··· Quoted passage

OKLAHOMA CITY – A family is pleading for a law to change the way cold cases are solved in our state. They’re working with the attorney general, the Oklahoma State Bureau of Investigation and a state representative on the initiative.
The initiative centers around the use of a database that helps connect the dots in missing persons or cold cases. It’s particularly important to one family because it helped them find their loved one’s remains more than 30 years after she went missing.
“There’s no words to describe not knowing. You’re always wondering. You’re always looking. When the phone rings, you wonder. If there’s a hang up call, if there’s an anonymous call,” said Vicki Frost-Curl.
Frost-Curl was only 23 years old when her mom, Francine Frost, went missing in 1981. The memories are still fresh.
“She loved her family, loved her job,” Frost-Curl said. “Thought she should have been a professional shopper.”
But, it was a fateful shopping trip in Tulsa that ended with mystery.
“My mother’s car was found in the grocery store parking lot with keys hanging outside the door and, so, that was foul play,” Frost-Curl said.
For 33 years, the family found no sign of Frost.
“I grew up watching my mother and family go through a living hell, basically – with my grandma missing,” said Cory Curl.
Curl was just 5 years old when his grandmother disappeared but, decades later, he was still searching for answers.
Finally, a look through the public National Missing and Unidentified Persons System revealed a missing persons case from Muskogee County, a woman who’d been murdered – her body dumped in field and found in 1983.

······

Problem to solve → Continue the news story about the Frost family's cold case from the point where it stops.

··· Data under study

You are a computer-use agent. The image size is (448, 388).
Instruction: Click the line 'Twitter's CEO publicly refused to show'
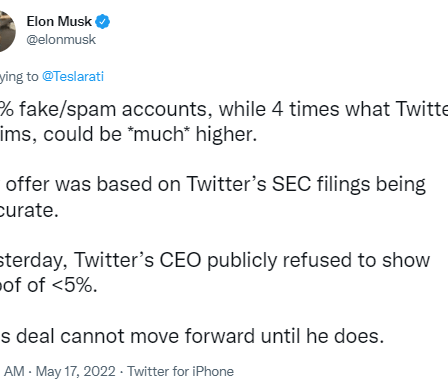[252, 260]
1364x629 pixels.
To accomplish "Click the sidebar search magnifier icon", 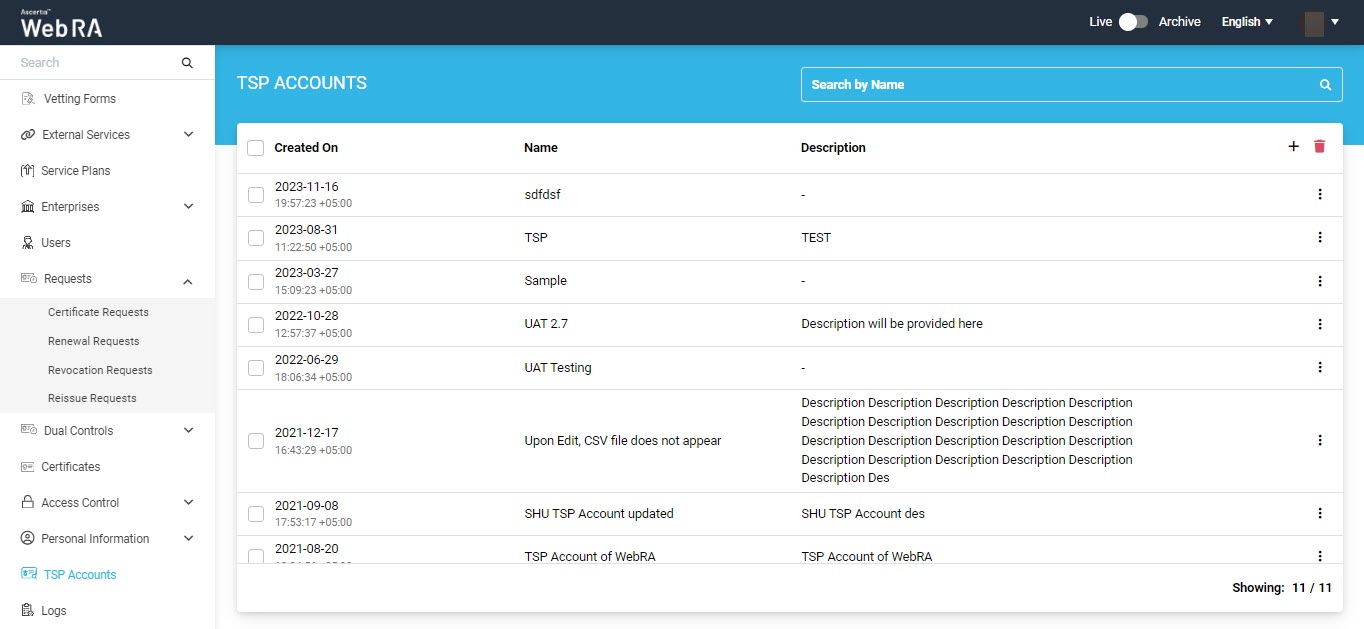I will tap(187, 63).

······

Exercise answer →
Not long after – her grandson’s search more than 30 years later – Frost’s remains were positively identified.
“A lot of crying. A lot hugging,” Curl said.
That’s why the family is pushing for Francine’s Law. The proposed legislation would require law enforcement agencies across the state of Oklahoma to enter all missing persons and unidentified bodies into the NamUs system within 30 days.
The process is expedited for those under the age of 18 or missing under suspicious circumstances. They must be entered into the system immediately.
Frost’s family is hopeful for a day when no one will have to endure what they did.
“In 1981, I understand. No computers, no cell phones, no DNA, no way to connect these things,” Frost-Curl said. “I can accept that in 1981. Today, I cannot accept it from missing families. They shouldn’t have to wait. They shouldn’t have to wait this long.”
Frost’s family said her killer hasn’t been found – yet.
So far, only five states mandate the use of the database.
Attorney General Mike Hunter said the goal is to not add any additional cost for law enforcement. He said they’ll consult with law enforcement as they work to draft the final version of the legislation.